Professor Henry Srebrnik

Professor Henry Srebrnik

Thursday, August 09, 2012

Is an Indian-Israeli-Russian Entente Being Formed?


Henry Srebrnik, [Toronto] Jewish Tribune

Is it too far-fetched to imagine an Israeli-Indian-Russian alliance some day?

If one were to take seriously political scientist Samuel Huntington’s famous “clash of civilizations” theory of international relations -- that people’s cultural and religious identities will be the primary source of conflict in the 21st century -- then clearly, given how Israel is surrounded by a mostly hostile Islamic world, its “natural” allies would be those countries whose interests also collide with the Muslim world.


Of these, the major ones are India and Russia.


Orthodox Christian Russia lies north of the Islamic civilization in the Caucasus and central Asia. It has already retreated from the five Muslim states of Kazakhstan, Kyrgyzstan, Tajikistan, Turkmenistan, and Uzbekistan following the collapse of the Soviet Union.


Russia has fought two bloody wars to maintain control of Chechnya. Terrorism remains a constant there and in neighbouring Dagestan and Ingushetia.


The Indian subcontinent has been the scene of Hindu-Muslim clashes for more than a millennium, and even its partition into the two states of India and Pakistan in 1947 has not ended the enmity.


They have gone to war three times and came close to engaging in major hostilities many times more. The Muslim-majority but Indian-ruled state of Kashmir remains a major bone of contention. Tens of thousands of people have been killed there in the years of strife.


(China, too, faces an independence movement, by the Muslim Uighur people in Xinjiang, but it is too far removed from the Middle East to matter.)


Since the 1960s, Israel’s main ally has been the United States. During much of that period, a Communist Russia and a left-leaning India supported the Arab world against Israel. But the end of the Cold War terminated most of those ideologically-based alliances.


The United States remains Israel’s most important friend, founded on a common Judeo-Christian affinity, true. (It also helps that there is an influential Jewish diaspora in America.)


But it has often been said that states have no permanent friends or allies, they only have permanent interests. Geopolitically the U.S. is far away from the Middle East and has fewer fundamental disputes with the Muslim world. One might say that its support for Israel is “voluntary” and not based on national interest or realpolitik -- in fact the U.S. would be much better off, from that point of view, in abandoning the Jewish state.


After all, it causes America complications it would otherwise not have when dealing with the vast arc of Islamic states that stretches from Morocco in the west to Indonesia in the east. The Islamic world encompasses more than 50 countries and makes up over 23 per cent of the world’s population.
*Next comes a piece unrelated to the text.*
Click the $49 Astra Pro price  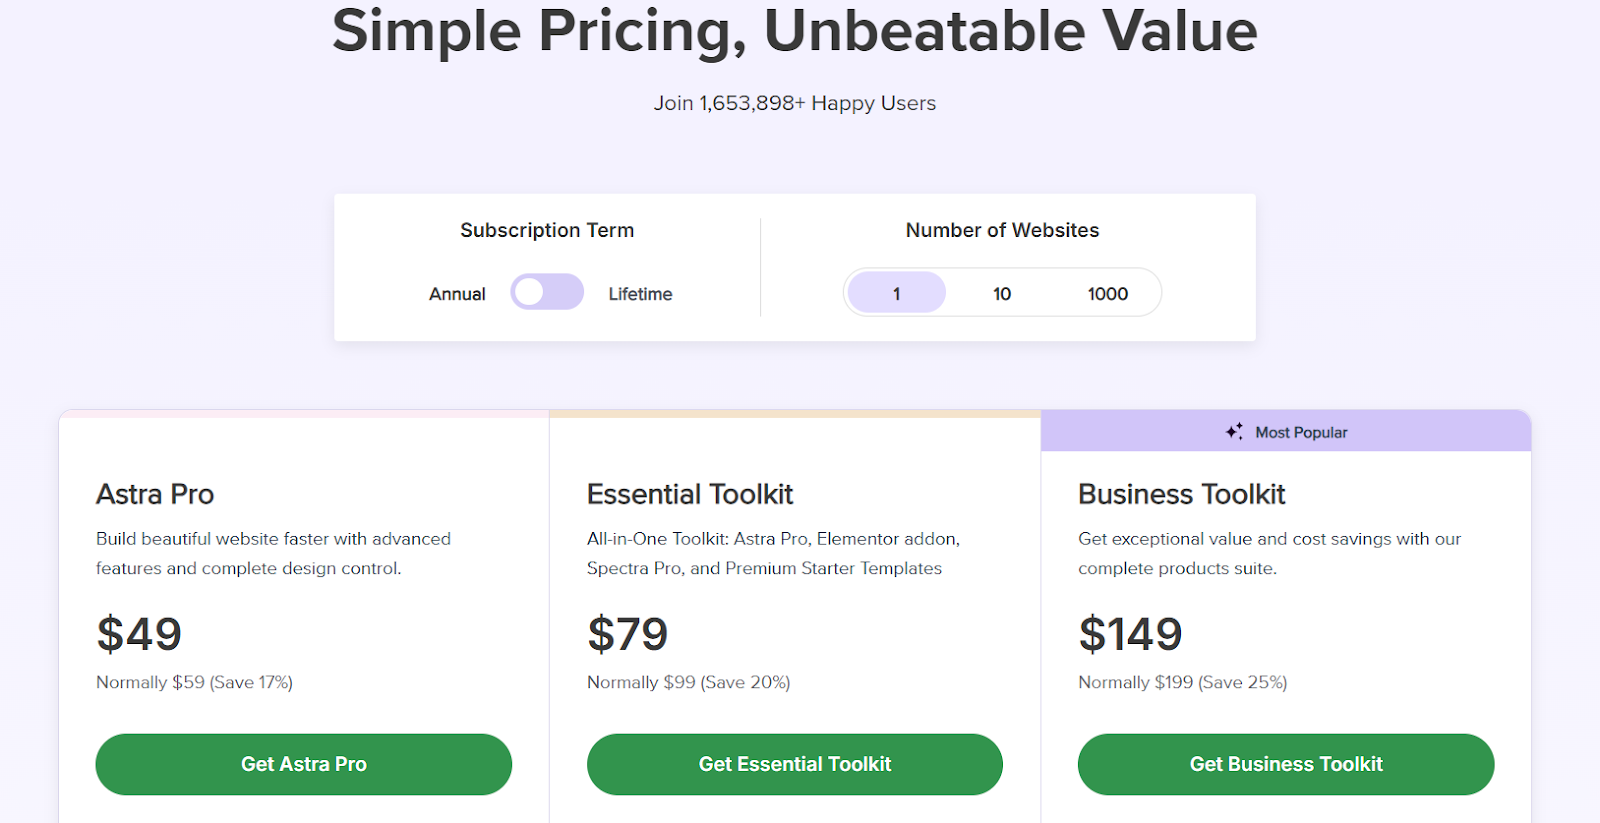pos(139,634)
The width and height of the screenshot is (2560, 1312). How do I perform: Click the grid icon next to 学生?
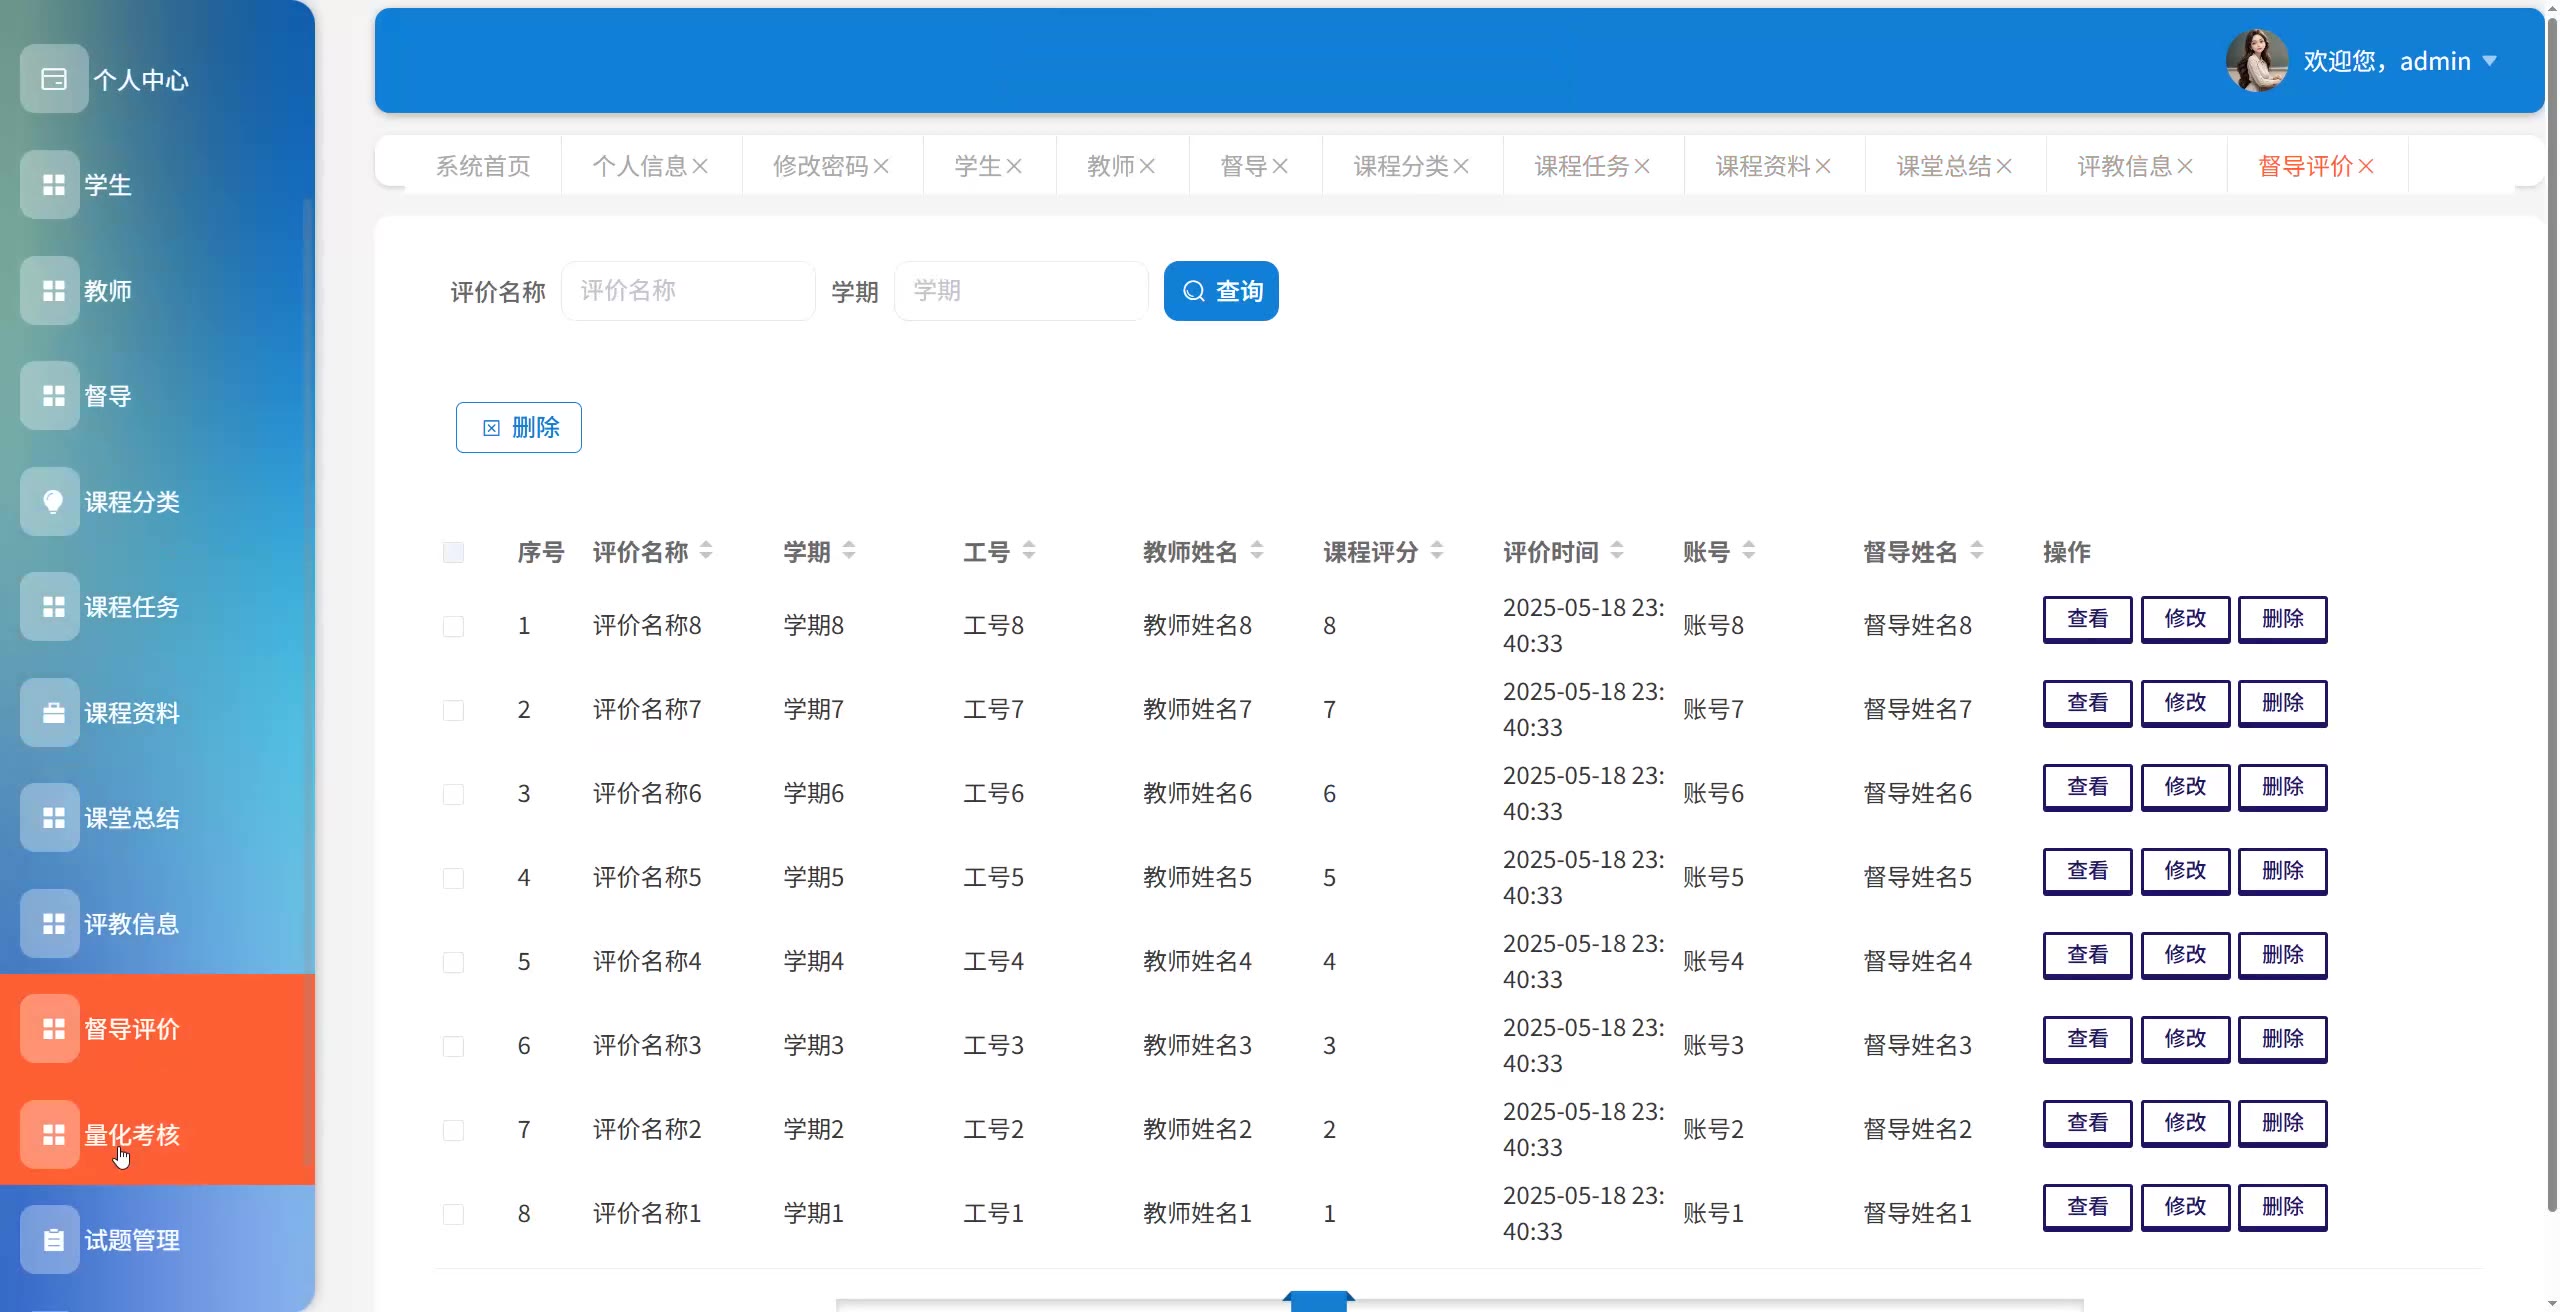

Israel can’t depend forever on an America that wouldn’t suffer politically, and indeed might gain, by abandoning it -- whereas India and Russia, even if they didn’t really care about Israel, are in the same political boat with it.


Again, applying Huntington’s formulation, Jewish civilization is distinct and so Israel has no “natural” allies -- the way Scandinavians or Latin Americans may feel some affinity towards each other. And in fact the Zionist movement sought support from various countries in the past -- Germany before the First World War, Great Britain in the 1920s and 1930s, France after the Second World War, and the United States since the late 1960s. So this may shift yet again.


Given all of this, it is interesting to observe that Russian President Vladimir Putin visited Israel in late June. (President Barack Obama has yet to visit Israel.)


Russians have long suffered from terrorism and extremism at the hands of Islamists in the northern Caucasus. Zvi Magen, a former Israeli ambassador to Russia, recently told the BBC that President Putin fears the events of the Arab Spring “might inspire similar developments in Russia’s soft belly -- the Caucasus.”


This may be spreading. Recently, assassins attacked two prominent Muslim opponents of religious extremism, in Kazan, a city on the Volga River that is the capital of Tatarstan, far from the Caucasus. It has been a center of Islamic culture since the 10th century.


In 2010, during a meeting of Russian Defence Minister Anatoly Serdyukov and his Israeli counterpart Ehud Barak in Moscow, an agreement was signed to boost military ties between the two nations, to help them fight common threats, such as terrorism and the proliferation of weapons of mass destruction.


Putin attended the inauguration in Netanya of a new monument commemorating Red Army soldiers who fought against Nazi Germany in the Second World War. For the Russian soldiers who liberated the Nazi concentration camps, Israeli President Shimon Peres told Putin, “the Jewish people owe a historical ‘thank you’ to the Russians.”


India, too, has strengthened ties with Israel. It formally established relations in January 1992 and ties between the two nations have flourished since, primarily due to common strategic interests and security threats. Indian foreign minister S. M. Krishna visited Israel last January and called for increasing counter-terror and economic cooperation between the two countries.


A study conducted a few years ago by an international market research company, found 58 per cent of Indian respondents showed sympathy to the Jewish state.


It’s possible we might be witnessing the beginnings of an informal triple entente.